Movie Review: Florence Foster Jenkins
By Ben Gruchow
August 23, 2016
This is due to the work by those three main actors, all of whom find the right note. That Streep towers above everyone else is almost a matter of principle; this character is tailor-made for the actress’s ability to communicate with little inflections and tics. Where her Jenkins perhaps compromises the real-life woman, she succeeds at the (arguably more important) portrayal of raw passion and investment in the form. “Music matters,” she says in her opening scene; she is addressing her constituents in the Verdi Club, the arts community she helped to build and sustain, but what she’s really doing is setting the baseline for how we respond to her words and actions, including the quirks we have yet to witness.
Much of our surrogacy to these words and actions comes via McMoon, a young man who’s plucked from a field of anonymous contenders and given the opportunity to play venues far above his station; he is played by Helberg as perpetually on the edge of nervous laughter, his slight disbelief at his fortune at odds with his dismay and worry of his reputation at that fortune playing out in front of such an infamous central figure. Early on, he confesses this dismay to Bayfield across a litany of technical assessments of Jenkins’ shortcomings. Grant plays Bayfield as a man slotted into the not-entirely-willing position of diplomat and politician; having realized some time ago his own acting ambitions would not come to pass, he is resigned to playing the role of gatekeeper and the (often sole source of) support to a woman that he cares deeply about.
None of this is mounted in much of any unique or revelatory way; the supporting characters in Florence Foster Jenkins favor explicit descriptions and depictions of their varying states of emotion, and this type of on-the-nose character development tends to become more severe the further down we travel in cast prominence. Rebecca Ferguson, so elusive and mysterious in Mission: Impossible – Rogue Nation last year, tries mightily to bring the same charisma to the role of Sinclair’s erstwhile girlfriend Kathleen, with whom Sinclair lives outside of Jenkins’ apartment. That she does not succeed, and that our memories and impressions of Kathleen’s motivation and mental space do not extend beyond her frustration at being hidden and unspoken-of, is less the problem of Ferguson and much more the simplicity of the character’s writing.

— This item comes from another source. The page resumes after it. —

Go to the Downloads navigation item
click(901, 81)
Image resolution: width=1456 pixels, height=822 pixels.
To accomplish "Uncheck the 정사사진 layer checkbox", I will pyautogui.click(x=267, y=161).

Also glanced over are Allan Corduner as music critic John Totten; we understand enough about him to favor him over the movie’s other prominent critical figure, the Post’s Earl Wilson (Christian McKay) - but since that character exists primarily to give us an antagonist to kick the plot’s final developments into motion, it’s not much to say that he’s outdone in terms of layers.
I do wish that the movie gave us an incarnation of Jenkins that more closely matched the thornier, more complicated woman in real life, but this want is mostly alleviated by the reality of what Streep and Frears have managed to accomplish: here is a woman with no measurable talent of her own, without any real attempt made onscreen to cushion that lack of talent (a hallucinatory sequence toward the end, where we hear what we are meant to believe Foster Jenkins sounds like in her own head, serves mostly to amplify the difference for us between what she should sound like and what she actually does), does not force her to acknowledge that very real liability, and yet makes her a sympathetic figure without taking away her dignity or respectability. That’s an abstract thing to hang the overriding impression and endorsement of a movie on, maybe, but a wholly defensible one.